Deutsche Bank AG (DE:DBKGn) (NYSE:DB) reported net income of €466 million ($512.4 million) in second-quarter 2017, significantly up on a year-over-year basis. Income before income taxes more than doubled to €822 million ($903.9 million) on a year-over-year basis.
Cost management and reduction in provisions were positive factors. However, lower revenues due to trading slump were an undermining factor. Notably, net new money inflows were recorded during the quarter.
Weak Revenues & Low Provisions Recorded, Costs Fall
The bank reported net revenue of €6.6 billion ($7.3 billion) in the second quarter, down 10.8% year over year.
Revenues at the Corporate & Investment Banking (CIB) division of €3.6 billion ($4.0 billion) declined 16% compared with the year-ago quarter. Lower global transaction banking, Financing and Sales & Trading revenues led to the fall. These negatives were partially offset by higher origination and advisory revenues.
The Private & Commercial Bank (PCB) segment’s revenues totaled €2.6 billion ($2.9 billion), down 7% year over year.
The Deutsche Asset Management (Deutsche AM) segment posted revenues of €676 million ($743.3 million), down 4% year over year. Excluding the Abbey Life gross-up, revenues were up 7% year over year, driven by elevated performance fees in Alternatives and higher management fees.
The provision for credit losses plummeted 70% from the year-ago quarter to €79 million ($86.9 million). The decline resulted from improved performance in the Corporate & Investment Bank (CIB).
Non-interest expenses of €5.7 billion ($6.3 billion) were down 15% from the prior-year quarter. Non-interest expenses included reduced restructuring and impairment costs. Further, disposals and the closure of the Non-Core Operations Unit (NCOU), lower litigation costs and cost-management initiatives by the bank led to the decline.
Deutsche Bank’s Common Equity Tier 1 (CET1) capital ratio (pro-forma Capital Requirements Regulation (CRR)/Capital Requirements Directive 4 (CRD 4) fully loaded) came in at 14.1% as of Jun 30, 2017, compared with 10.8% recorded as of Jun 30, 2016. Leverage ratio, on an adjusted fully loaded basis, was 3.8% as of Jun 30, 2017, up from 3.4% in the prior-year quarter. Risk-weighted assets amounted to €355 billion ($405 billion) as of Jun 30, 2017, down 11.7% year over year.
Our Viewpoint
Deutsche Bank reported a decent quarter with prudent cost-control initiatives. To resist another financial meltdown, banks in Europe are under stringent regulatory pressure to maintain a sturdy capital position. Following the capital raise last quarter, Deutsche Bank is focused on its series of additional actions and new financial targets, replacing the ones announced in Oct 2015.

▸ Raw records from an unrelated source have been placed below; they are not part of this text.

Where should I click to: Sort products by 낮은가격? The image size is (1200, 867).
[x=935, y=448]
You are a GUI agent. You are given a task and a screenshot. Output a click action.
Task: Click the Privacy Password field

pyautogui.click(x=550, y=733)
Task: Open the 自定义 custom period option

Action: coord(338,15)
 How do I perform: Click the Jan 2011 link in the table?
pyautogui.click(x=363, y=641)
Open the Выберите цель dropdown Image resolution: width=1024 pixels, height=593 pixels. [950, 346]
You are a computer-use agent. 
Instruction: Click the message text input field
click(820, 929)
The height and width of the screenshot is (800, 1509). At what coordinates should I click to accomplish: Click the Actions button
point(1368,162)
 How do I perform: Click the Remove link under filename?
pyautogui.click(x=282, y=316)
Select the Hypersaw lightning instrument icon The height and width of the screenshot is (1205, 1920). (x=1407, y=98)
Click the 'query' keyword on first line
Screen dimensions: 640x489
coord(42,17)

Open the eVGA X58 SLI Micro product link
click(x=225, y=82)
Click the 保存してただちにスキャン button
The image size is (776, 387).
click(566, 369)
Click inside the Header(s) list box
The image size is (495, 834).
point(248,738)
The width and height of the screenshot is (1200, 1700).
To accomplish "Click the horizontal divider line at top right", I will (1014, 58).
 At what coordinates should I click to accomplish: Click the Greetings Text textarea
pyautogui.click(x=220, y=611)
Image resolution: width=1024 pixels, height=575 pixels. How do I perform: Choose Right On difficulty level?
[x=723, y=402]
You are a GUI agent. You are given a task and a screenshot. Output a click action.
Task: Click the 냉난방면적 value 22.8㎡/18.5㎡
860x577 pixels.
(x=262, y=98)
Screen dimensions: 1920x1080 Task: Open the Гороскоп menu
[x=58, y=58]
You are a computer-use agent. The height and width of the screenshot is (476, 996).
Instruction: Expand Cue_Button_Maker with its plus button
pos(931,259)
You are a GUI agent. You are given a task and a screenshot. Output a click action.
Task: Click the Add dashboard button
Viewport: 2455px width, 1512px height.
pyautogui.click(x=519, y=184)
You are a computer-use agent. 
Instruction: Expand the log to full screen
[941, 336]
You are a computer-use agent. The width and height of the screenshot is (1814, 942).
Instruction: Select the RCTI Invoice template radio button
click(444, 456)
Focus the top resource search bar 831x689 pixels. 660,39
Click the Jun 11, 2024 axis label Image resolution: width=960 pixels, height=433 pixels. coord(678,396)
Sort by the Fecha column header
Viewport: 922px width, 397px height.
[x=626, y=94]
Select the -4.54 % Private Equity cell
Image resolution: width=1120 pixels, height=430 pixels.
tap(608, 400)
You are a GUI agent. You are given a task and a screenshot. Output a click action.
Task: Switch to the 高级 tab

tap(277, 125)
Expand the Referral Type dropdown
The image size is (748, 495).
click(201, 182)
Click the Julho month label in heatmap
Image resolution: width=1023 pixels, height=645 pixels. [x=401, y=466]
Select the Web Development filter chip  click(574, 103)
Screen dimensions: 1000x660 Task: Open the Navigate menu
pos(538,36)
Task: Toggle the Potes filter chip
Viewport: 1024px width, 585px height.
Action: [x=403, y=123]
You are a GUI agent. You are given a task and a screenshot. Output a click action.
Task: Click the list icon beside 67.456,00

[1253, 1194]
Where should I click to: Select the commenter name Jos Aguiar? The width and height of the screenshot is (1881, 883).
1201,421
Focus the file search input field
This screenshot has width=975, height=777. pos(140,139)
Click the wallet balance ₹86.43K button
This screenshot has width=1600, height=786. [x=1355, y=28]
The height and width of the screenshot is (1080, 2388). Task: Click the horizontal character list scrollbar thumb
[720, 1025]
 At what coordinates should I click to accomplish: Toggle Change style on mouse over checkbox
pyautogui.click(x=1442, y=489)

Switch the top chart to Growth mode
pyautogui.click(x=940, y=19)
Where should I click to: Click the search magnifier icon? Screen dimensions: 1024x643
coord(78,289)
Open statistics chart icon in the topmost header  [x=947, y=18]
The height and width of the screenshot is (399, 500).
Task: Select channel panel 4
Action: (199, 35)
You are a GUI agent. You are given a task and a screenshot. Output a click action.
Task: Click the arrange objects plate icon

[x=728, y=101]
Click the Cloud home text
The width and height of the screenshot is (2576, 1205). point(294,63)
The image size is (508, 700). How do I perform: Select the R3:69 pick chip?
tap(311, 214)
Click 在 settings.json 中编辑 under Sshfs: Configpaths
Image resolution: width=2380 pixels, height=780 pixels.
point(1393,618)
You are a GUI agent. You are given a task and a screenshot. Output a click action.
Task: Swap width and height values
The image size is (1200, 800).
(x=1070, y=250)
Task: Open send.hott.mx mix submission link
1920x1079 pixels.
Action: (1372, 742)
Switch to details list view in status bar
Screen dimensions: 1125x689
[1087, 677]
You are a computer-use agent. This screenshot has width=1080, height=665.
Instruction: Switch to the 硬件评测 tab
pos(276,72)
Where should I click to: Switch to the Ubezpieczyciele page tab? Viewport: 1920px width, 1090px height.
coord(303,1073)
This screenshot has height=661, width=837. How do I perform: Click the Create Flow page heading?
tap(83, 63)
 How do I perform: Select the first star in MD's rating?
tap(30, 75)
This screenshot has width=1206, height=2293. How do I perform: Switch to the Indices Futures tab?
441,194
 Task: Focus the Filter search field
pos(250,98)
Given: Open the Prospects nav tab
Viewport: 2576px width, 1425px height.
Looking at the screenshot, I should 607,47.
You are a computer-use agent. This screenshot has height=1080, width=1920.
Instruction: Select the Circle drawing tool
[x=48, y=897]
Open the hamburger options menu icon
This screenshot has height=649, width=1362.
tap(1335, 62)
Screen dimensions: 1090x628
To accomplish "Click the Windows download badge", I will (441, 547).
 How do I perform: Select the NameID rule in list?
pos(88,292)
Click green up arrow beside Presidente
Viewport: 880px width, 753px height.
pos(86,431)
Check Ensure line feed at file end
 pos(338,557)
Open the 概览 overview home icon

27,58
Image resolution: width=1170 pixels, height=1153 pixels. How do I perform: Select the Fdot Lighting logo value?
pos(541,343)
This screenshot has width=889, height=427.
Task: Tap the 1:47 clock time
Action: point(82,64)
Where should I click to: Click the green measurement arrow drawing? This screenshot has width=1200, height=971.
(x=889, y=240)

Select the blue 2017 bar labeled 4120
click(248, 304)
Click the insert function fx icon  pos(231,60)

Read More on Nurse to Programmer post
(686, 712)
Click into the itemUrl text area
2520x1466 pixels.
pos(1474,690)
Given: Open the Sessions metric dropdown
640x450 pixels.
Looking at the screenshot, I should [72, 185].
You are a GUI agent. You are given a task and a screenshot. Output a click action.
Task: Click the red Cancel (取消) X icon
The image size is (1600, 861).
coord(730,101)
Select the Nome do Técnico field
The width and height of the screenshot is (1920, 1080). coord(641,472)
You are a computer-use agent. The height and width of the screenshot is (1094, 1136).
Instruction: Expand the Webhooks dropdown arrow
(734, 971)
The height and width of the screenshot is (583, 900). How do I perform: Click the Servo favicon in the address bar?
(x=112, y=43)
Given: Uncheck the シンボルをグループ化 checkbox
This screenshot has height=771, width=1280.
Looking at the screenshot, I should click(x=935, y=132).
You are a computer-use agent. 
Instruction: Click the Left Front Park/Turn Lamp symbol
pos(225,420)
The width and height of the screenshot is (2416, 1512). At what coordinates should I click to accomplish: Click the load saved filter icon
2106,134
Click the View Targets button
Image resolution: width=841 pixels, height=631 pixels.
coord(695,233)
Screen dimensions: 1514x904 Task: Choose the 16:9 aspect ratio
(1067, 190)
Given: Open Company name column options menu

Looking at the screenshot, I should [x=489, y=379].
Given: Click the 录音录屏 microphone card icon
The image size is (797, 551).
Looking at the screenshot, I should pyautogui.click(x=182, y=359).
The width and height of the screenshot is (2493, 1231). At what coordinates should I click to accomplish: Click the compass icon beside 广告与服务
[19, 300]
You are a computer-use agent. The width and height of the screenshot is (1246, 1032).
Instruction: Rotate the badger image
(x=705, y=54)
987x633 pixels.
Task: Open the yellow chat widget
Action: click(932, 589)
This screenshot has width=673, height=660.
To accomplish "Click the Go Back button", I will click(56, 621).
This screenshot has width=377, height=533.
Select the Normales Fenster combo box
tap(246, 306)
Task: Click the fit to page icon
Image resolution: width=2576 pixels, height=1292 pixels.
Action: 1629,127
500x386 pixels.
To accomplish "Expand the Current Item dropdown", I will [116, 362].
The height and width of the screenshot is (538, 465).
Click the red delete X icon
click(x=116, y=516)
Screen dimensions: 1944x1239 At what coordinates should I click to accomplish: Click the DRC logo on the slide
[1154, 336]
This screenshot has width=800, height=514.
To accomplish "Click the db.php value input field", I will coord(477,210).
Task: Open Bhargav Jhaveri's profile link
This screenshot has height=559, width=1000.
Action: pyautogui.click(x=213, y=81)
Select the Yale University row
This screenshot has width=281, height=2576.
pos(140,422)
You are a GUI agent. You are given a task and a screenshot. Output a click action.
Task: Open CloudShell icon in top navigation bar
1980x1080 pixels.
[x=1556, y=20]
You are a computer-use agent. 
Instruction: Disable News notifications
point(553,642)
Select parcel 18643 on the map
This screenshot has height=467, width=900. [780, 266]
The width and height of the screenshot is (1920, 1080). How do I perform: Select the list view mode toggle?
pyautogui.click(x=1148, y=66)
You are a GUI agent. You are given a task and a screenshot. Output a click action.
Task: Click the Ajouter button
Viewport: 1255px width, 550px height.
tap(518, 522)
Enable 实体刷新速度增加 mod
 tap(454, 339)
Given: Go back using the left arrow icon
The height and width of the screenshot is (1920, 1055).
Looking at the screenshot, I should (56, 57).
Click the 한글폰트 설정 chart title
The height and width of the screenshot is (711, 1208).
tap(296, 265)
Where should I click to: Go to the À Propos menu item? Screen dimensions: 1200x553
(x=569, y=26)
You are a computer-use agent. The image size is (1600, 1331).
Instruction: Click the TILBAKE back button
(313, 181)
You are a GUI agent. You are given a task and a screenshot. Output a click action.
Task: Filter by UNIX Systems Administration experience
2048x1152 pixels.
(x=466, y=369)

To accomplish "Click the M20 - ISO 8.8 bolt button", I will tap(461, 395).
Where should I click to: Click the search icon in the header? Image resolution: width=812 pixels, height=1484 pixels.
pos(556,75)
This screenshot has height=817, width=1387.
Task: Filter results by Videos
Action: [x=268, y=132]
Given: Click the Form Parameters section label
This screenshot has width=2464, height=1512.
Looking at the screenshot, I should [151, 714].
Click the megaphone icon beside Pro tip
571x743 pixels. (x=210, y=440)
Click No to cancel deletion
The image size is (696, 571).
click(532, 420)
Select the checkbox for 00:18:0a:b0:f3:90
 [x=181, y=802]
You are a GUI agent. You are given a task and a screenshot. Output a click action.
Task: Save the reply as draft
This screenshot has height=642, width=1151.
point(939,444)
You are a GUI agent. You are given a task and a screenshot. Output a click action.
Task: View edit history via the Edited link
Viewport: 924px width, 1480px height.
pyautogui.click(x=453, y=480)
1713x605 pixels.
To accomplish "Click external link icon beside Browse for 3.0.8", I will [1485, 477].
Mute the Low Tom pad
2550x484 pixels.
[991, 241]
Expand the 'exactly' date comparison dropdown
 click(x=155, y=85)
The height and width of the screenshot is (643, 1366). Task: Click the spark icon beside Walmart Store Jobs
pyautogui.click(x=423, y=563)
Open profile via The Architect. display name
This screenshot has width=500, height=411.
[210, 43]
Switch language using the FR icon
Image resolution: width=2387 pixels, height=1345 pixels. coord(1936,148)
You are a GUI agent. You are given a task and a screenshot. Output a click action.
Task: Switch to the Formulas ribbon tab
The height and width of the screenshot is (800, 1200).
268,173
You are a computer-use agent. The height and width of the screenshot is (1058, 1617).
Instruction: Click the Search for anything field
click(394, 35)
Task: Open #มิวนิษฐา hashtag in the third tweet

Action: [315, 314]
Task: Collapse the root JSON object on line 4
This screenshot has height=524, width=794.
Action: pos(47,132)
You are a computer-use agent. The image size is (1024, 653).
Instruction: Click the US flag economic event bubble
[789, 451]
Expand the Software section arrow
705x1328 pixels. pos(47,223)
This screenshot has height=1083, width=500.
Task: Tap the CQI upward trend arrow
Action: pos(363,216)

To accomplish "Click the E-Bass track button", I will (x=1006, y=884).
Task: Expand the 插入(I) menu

Furthermore, if the planned investment reaps benefits, the excess capital in the future would be returned to shareholders, in turn, boosting their confidence.
Though the restructuring efforts of Deutsche Bank look encouraging, it is really difficult to determine how much the bank will gain, considering the prevailing headwinds.
Deutsche Bank currently carries a Zacks Rank #2 (Buy). You can see the complete list of today’s Zacks #1 Rank (Strong Buy) stocks here.
Among other foreign banks, Mitsubishi UFJ Financial Group, Inc. (NYSE:MTU) , Itau Unibanco Holding S.A. (NYSE:ITUB) and The Royal Bank of Scotland Group (LON:RBS) plc (NYSE:RBS) are scheduled to report results on Aug 1, Jul 31 and Aug 4, respectively.